§ **What to do**
Please write out every line of the data below without changing anything.

[start Records supplied]

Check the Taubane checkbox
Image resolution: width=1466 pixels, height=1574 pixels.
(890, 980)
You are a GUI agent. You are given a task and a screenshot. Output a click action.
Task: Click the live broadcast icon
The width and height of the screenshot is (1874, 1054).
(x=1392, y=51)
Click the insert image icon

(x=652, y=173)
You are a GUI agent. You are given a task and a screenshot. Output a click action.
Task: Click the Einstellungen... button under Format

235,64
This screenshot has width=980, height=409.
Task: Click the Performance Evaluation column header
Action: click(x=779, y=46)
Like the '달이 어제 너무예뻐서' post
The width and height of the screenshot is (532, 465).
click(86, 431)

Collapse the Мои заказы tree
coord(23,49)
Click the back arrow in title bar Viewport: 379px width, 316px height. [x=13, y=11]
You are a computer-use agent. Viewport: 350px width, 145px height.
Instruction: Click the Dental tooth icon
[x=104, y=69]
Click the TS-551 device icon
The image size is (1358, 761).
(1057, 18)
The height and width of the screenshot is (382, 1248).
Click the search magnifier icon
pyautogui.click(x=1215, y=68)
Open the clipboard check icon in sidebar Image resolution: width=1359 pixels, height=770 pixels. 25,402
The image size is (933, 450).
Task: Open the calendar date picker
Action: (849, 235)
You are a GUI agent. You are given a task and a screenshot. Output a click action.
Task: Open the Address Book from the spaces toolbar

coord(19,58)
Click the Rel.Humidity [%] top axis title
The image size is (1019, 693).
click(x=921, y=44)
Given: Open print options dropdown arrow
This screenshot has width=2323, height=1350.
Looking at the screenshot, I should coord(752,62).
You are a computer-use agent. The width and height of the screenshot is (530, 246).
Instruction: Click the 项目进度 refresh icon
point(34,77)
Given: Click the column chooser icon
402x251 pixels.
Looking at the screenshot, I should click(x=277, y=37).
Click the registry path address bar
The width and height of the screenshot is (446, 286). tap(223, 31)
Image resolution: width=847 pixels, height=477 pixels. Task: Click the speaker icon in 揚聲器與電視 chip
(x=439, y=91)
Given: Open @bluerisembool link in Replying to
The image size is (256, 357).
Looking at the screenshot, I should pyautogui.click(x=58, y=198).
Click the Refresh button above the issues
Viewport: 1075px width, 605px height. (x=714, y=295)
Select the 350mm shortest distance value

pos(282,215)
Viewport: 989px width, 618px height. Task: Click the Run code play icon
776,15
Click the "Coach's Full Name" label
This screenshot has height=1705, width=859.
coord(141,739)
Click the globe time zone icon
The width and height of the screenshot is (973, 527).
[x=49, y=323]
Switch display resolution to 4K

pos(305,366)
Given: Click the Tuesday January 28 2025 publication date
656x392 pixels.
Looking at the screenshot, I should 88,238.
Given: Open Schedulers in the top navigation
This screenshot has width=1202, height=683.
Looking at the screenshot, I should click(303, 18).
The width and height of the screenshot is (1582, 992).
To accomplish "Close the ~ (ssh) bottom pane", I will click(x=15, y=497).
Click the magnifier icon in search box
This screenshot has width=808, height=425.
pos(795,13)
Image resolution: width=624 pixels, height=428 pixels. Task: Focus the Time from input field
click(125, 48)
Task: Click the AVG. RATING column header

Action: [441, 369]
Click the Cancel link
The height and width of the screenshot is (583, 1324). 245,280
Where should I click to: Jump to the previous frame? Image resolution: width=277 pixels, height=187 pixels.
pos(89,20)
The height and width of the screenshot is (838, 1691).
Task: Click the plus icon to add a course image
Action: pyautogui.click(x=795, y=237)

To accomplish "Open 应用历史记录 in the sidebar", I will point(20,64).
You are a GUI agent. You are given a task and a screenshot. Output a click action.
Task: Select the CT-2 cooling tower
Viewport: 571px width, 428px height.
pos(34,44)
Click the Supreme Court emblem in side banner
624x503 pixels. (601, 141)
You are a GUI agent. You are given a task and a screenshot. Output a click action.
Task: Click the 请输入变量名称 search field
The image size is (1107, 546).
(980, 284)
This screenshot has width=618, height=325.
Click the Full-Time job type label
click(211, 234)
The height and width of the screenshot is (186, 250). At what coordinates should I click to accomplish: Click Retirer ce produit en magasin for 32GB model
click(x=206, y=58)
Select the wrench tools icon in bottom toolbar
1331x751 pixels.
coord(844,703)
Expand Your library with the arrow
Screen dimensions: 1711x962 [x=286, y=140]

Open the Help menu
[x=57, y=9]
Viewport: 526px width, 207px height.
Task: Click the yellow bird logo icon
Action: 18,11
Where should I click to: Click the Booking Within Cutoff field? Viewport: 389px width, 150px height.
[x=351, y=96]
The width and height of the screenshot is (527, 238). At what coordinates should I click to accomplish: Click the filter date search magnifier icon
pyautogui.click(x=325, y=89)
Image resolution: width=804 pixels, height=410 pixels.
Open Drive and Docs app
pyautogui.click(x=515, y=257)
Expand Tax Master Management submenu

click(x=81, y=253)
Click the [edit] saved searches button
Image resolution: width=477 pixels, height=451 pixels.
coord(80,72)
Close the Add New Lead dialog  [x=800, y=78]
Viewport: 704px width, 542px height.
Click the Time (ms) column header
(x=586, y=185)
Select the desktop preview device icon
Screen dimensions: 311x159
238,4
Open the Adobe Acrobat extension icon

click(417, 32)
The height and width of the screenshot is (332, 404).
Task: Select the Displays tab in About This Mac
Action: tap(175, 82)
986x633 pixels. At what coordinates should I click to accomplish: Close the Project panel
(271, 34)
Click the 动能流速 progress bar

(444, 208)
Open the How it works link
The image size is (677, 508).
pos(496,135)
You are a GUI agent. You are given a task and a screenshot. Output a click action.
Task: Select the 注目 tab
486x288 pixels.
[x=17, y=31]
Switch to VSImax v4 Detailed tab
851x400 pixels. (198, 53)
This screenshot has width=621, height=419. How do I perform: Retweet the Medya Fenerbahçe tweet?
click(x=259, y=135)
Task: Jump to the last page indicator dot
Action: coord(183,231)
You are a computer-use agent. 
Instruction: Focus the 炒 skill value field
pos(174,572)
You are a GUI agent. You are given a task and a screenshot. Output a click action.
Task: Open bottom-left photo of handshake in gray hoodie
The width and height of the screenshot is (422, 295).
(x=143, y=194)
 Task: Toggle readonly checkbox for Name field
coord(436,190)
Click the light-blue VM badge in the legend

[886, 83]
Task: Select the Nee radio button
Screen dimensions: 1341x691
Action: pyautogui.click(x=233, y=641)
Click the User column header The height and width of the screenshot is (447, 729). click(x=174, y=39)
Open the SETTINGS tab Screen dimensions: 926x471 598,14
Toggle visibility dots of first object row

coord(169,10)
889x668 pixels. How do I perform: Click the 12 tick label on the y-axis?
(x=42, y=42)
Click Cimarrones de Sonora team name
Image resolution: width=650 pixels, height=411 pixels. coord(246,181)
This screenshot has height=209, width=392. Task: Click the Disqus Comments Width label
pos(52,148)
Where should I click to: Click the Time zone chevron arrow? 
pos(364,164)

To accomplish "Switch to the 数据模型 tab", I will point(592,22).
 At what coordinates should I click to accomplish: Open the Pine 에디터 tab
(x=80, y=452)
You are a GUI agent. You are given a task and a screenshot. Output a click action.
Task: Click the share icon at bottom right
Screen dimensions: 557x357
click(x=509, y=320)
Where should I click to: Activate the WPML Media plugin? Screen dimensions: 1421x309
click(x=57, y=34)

[end Records supplied]

§ **Written solution**
Check the Taubane checkbox
Image resolution: width=1466 pixels, height=1574 pixels.
(890, 980)
You are a GUI agent. You are given a task and a screenshot. Output a click action.
Task: Click the live broadcast icon
The width and height of the screenshot is (1874, 1054).
(x=1392, y=51)
Click the insert image icon

(x=652, y=173)
You are a GUI agent. You are given a task and a screenshot. Output a click action.
Task: Click the Einstellungen... button under Format

235,64
This screenshot has width=980, height=409.
Task: Click the Performance Evaluation column header
Action: click(x=779, y=46)
Like the '달이 어제 너무예뻐서' post
The width and height of the screenshot is (532, 465).
click(86, 431)

Collapse the Мои заказы tree
coord(23,49)
Click the back arrow in title bar Viewport: 379px width, 316px height. [x=13, y=11]
You are a computer-use agent. Viewport: 350px width, 145px height.
Instruction: Click the Dental tooth icon
[x=104, y=69]
Click the TS-551 device icon
The image size is (1358, 761).
(1057, 18)
The height and width of the screenshot is (382, 1248).
Click the search magnifier icon
pyautogui.click(x=1215, y=68)
Open the clipboard check icon in sidebar Image resolution: width=1359 pixels, height=770 pixels. 25,402
The image size is (933, 450).
Task: Open the calendar date picker
Action: (849, 235)
You are a GUI agent. You are given a task and a screenshot. Output a click action.
Task: Open the Address Book from the spaces toolbar

coord(19,58)
Click the Rel.Humidity [%] top axis title
The image size is (1019, 693).
click(x=921, y=44)
Given: Open print options dropdown arrow
This screenshot has width=2323, height=1350.
Looking at the screenshot, I should coord(752,62).
You are a computer-use agent. The width and height of the screenshot is (530, 246).
Instruction: Click the 项目进度 refresh icon
point(34,77)
Given: Click the column chooser icon
402x251 pixels.
Looking at the screenshot, I should click(x=277, y=37).
Click the registry path address bar
The width and height of the screenshot is (446, 286). tap(223, 31)
Image resolution: width=847 pixels, height=477 pixels. Task: Click the speaker icon in 揚聲器與電視 chip
(x=439, y=91)
Given: Open @bluerisembool link in Replying to
The image size is (256, 357).
Looking at the screenshot, I should pyautogui.click(x=58, y=198).
Click the Refresh button above the issues
Viewport: 1075px width, 605px height. (x=714, y=295)
Select the 350mm shortest distance value

pos(282,215)
Viewport: 989px width, 618px height. Task: Click the Run code play icon
776,15
Click the "Coach's Full Name" label
This screenshot has height=1705, width=859.
coord(141,739)
Click the globe time zone icon
The width and height of the screenshot is (973, 527).
[x=49, y=323]
Switch display resolution to 4K

pos(305,366)
Given: Click the Tuesday January 28 2025 publication date
656x392 pixels.
Looking at the screenshot, I should 88,238.
Given: Open Schedulers in the top navigation
This screenshot has width=1202, height=683.
Looking at the screenshot, I should click(303, 18).
The width and height of the screenshot is (1582, 992).
To accomplish "Close the ~ (ssh) bottom pane", I will click(x=15, y=497).
Click the magnifier icon in search box
This screenshot has width=808, height=425.
pos(795,13)
Image resolution: width=624 pixels, height=428 pixels. Task: Focus the Time from input field
click(125, 48)
Task: Click the AVG. RATING column header

Action: [441, 369]
Click the Cancel link
The height and width of the screenshot is (583, 1324). 245,280
Where should I click to: Jump to the previous frame? Image resolution: width=277 pixels, height=187 pixels.
pos(89,20)
The height and width of the screenshot is (838, 1691).
Task: Click the plus icon to add a course image
Action: pyautogui.click(x=795, y=237)

To accomplish "Open 应用历史记录 in the sidebar", I will point(20,64).
You are a GUI agent. You are given a task and a screenshot. Output a click action.
Task: Select the CT-2 cooling tower
Viewport: 571px width, 428px height.
pos(34,44)
Click the Supreme Court emblem in side banner
624x503 pixels. (601, 141)
You are a GUI agent. You are given a task and a screenshot. Output a click action.
Task: Click the 请输入变量名称 search field
The image size is (1107, 546).
(980, 284)
This screenshot has width=618, height=325.
Click the Full-Time job type label
click(211, 234)
The height and width of the screenshot is (186, 250). At what coordinates should I click to accomplish: Click Retirer ce produit en magasin for 32GB model
click(x=206, y=58)
Select the wrench tools icon in bottom toolbar
1331x751 pixels.
coord(844,703)
Expand Your library with the arrow
Screen dimensions: 1711x962 [x=286, y=140]

Open the Help menu
[x=57, y=9]
Viewport: 526px width, 207px height.
Task: Click the yellow bird logo icon
Action: 18,11
Where should I click to: Click the Booking Within Cutoff field? Viewport: 389px width, 150px height.
[x=351, y=96]
The width and height of the screenshot is (527, 238). At what coordinates should I click to accomplish: Click the filter date search magnifier icon
pyautogui.click(x=325, y=89)
Image resolution: width=804 pixels, height=410 pixels.
Open Drive and Docs app
pyautogui.click(x=515, y=257)
Expand Tax Master Management submenu

click(x=81, y=253)
Click the [edit] saved searches button
Image resolution: width=477 pixels, height=451 pixels.
coord(80,72)
Close the Add New Lead dialog  [x=800, y=78]
Viewport: 704px width, 542px height.
Click the Time (ms) column header
(x=586, y=185)
Select the desktop preview device icon
Screen dimensions: 311x159
238,4
Open the Adobe Acrobat extension icon

click(417, 32)
The height and width of the screenshot is (332, 404).
Task: Select the Displays tab in About This Mac
Action: tap(175, 82)
986x633 pixels. At what coordinates should I click to accomplish: Close the Project panel
(271, 34)
Click the 动能流速 progress bar

(444, 208)
Open the How it works link
The image size is (677, 508).
pos(496,135)
You are a GUI agent. You are given a task and a screenshot. Output a click action.
Task: Select the 注目 tab
486x288 pixels.
[x=17, y=31]
Switch to VSImax v4 Detailed tab
851x400 pixels. (198, 53)
This screenshot has width=621, height=419. How do I perform: Retweet the Medya Fenerbahçe tweet?
click(x=259, y=135)
Task: Jump to the last page indicator dot
Action: coord(183,231)
You are a computer-use agent. 
Instruction: Focus the 炒 skill value field
pos(174,572)
You are a GUI agent. You are given a task and a screenshot. Output a click action.
Task: Open bottom-left photo of handshake in gray hoodie
The width and height of the screenshot is (422, 295).
(x=143, y=194)
 Task: Toggle readonly checkbox for Name field
coord(436,190)
Click the light-blue VM badge in the legend

[886, 83]
Task: Select the Nee radio button
Screen dimensions: 1341x691
Action: pyautogui.click(x=233, y=641)
Click the User column header The height and width of the screenshot is (447, 729). click(x=174, y=39)
Open the SETTINGS tab Screen dimensions: 926x471 598,14
Toggle visibility dots of first object row

coord(169,10)
889x668 pixels. How do I perform: Click the 12 tick label on the y-axis?
(x=42, y=42)
Click Cimarrones de Sonora team name
Image resolution: width=650 pixels, height=411 pixels. coord(246,181)
This screenshot has height=209, width=392. Task: Click the Disqus Comments Width label
pos(52,148)
Where should I click to: Click the Time zone chevron arrow? 
pos(364,164)

To accomplish "Switch to the 数据模型 tab", I will point(592,22).
 At what coordinates should I click to accomplish: Open the Pine 에디터 tab
(x=80, y=452)
You are a GUI agent. You are given a task and a screenshot. Output a click action.
Task: Click the share icon at bottom right
Screen dimensions: 557x357
click(x=509, y=320)
Where should I click to: Activate the WPML Media plugin? Screen dimensions: 1421x309
click(x=57, y=34)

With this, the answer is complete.